2. Muscle can be oxidative or glycolytic

  Glycolytic Oxidative
Color paler ("white meat") Red color due to myoglobin to store oxygen ("red meat")
# of capillaries to deliver oxygen Rel. low Relatively high
# of mitochondria for oxidative metabolism Rel. low Relatively high
Need for oxygen Low High. Need more oxygen but less glucose -- "Oxygen dependent" but energy metabolism is more efficient
Ease of Fatigue  rel. quickly relatively slowly -- Does not accumulate lactic acid
Glycolytic enzymes Higher Lower

3. Fast/slow vs glycolytic/oxidative: Usually Fast twitch fibers are glycolytic; fatigue easily etc.; Slow twitch fibers are oxidative.  Some muscle fibers are fast but oxidative.

4. Effect of Exercise -- changes enzyme content and glycolytic/oxidative differences but not slow vs. fast or # fibers. (Does change fiber size.) Slow and fast are innervated differently, and that can't be changed.

III. Smooth muscle

    A. What use is smooth muscle? What unique properties does it have?

1. Location -- much of it makes up walls of hollow organs & tubes. Maintains shape and pushes contents along.

2. Contraction speed & rate of fatigue -- relatively slow for both.

3.  Latch state possible -- can remain contracted for prolonged period without input of ATP.  (One ATP split per bridge cycle, but cycle is much slower.)
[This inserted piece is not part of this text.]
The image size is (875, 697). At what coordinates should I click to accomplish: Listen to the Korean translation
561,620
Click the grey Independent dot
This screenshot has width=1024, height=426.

4. Length over which it contracts/stretches  -- relatively long.

5. Contracts/relaxes in response to many different stimuli -- nerves, hormones, stretch, etc.
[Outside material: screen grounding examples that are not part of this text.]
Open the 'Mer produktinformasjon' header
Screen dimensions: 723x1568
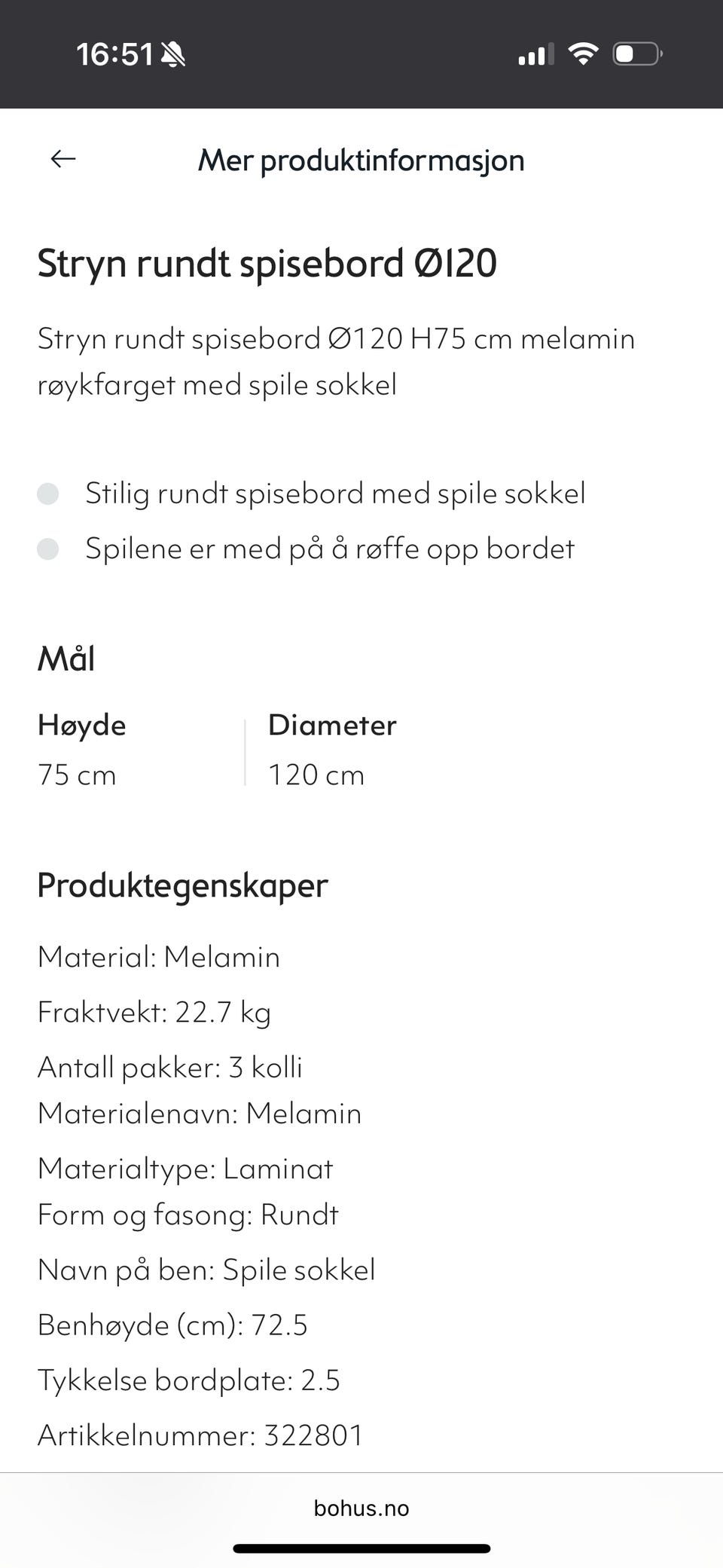[362, 160]
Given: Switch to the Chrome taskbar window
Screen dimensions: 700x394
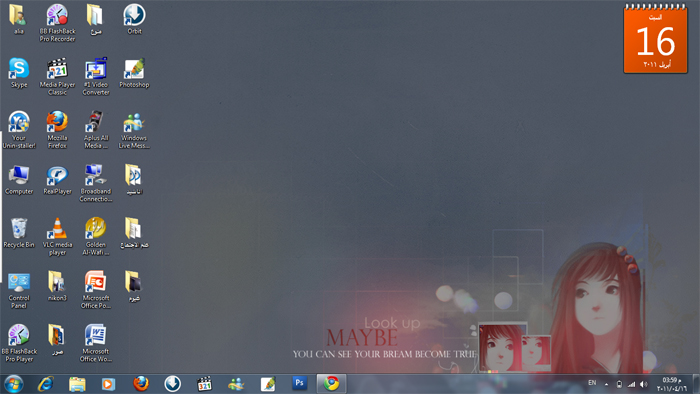Looking at the screenshot, I should (331, 383).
Overall: Can integrate multiple signals and maintain "tone" over wide range of length with economical use of ATP.

     B. Structure

1. Smooth muscle contains no troponin (does have tropomyosin, but doesn't block actin-myosin binding sites)

2. Arrangement of actin/myosin bundles -- see handout 20A or 20C or this picture.
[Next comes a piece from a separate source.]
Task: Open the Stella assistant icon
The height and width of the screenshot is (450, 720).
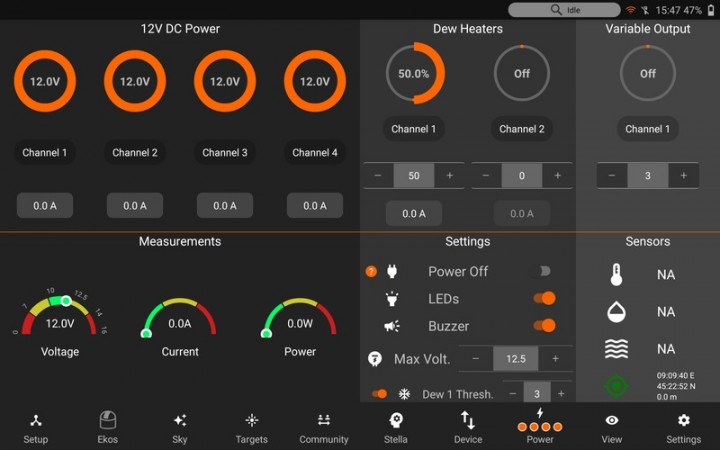Action: (x=396, y=421)
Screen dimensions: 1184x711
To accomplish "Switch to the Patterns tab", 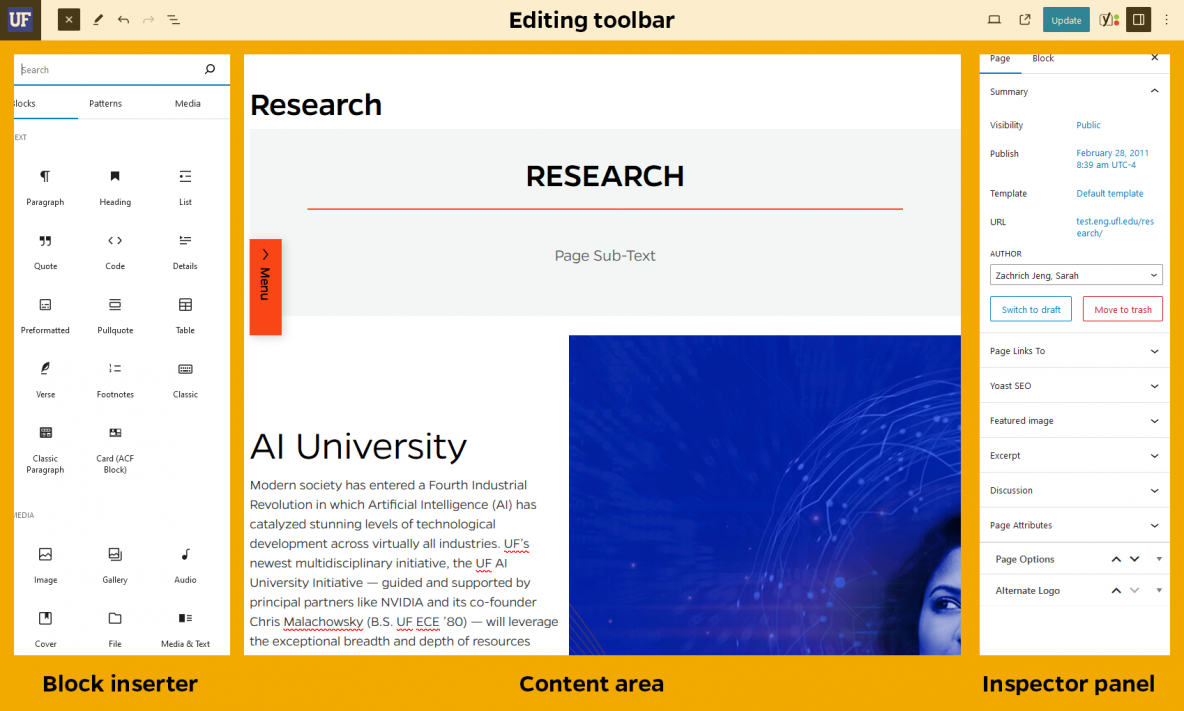I will point(105,103).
3. Intermediate filaments -- connect dense bodies & help hold bundles in place. (Dense body = same function as Z line in skeletal muscle.)

4. No T tubules.

5. Two Types.

    a. Single Unit smooth muscle -- the cells are connected by gap junctions and contract as a unit.

    b. Multi unit smooth muscle -- the cells are not coupled electrically; cells are stimulated and contract individually.

6. Structure of nerve/muscle synapse -- See handout 20C. Neurons have multiple varicosities (points of contact with smooth muscle -- contain vesicles of neurotransmitter), and smooth muscle has no complex structure at synapse (no motor endplate). One smooth muscle cell (or group of cells) can get input from both PS and S.

    C. How Ca++ triggers contraction

1. Role of Ca++: State of thick filaments, not state of thin, are affected by Ca++.

2. Where Ca++ comes from

a. Most Ca++ comes from outside of cell. Neurotransmitters, hormones etc. open Ca++ channels in plasma membrane using second messengers, and Ca++ comes in from extracellular fluid (ECF).  In some smooth muscles, voltage gated Ca++ channels open and generate an AP.

b. A little Ca++ is released by the ER.

3. Ca++ binding protein: Calmodulin, not troponin, controls response to Ca++.  See Becker fig. 16-24 (23-24) & handout 20C.

a. Calmodulin-Ca++ complex forms

b. Calmodulin--Ca++ complex binds to and activates a kinase (MLCK)

c. Kinase phosphorylates and activates myosin (so it can bind actin).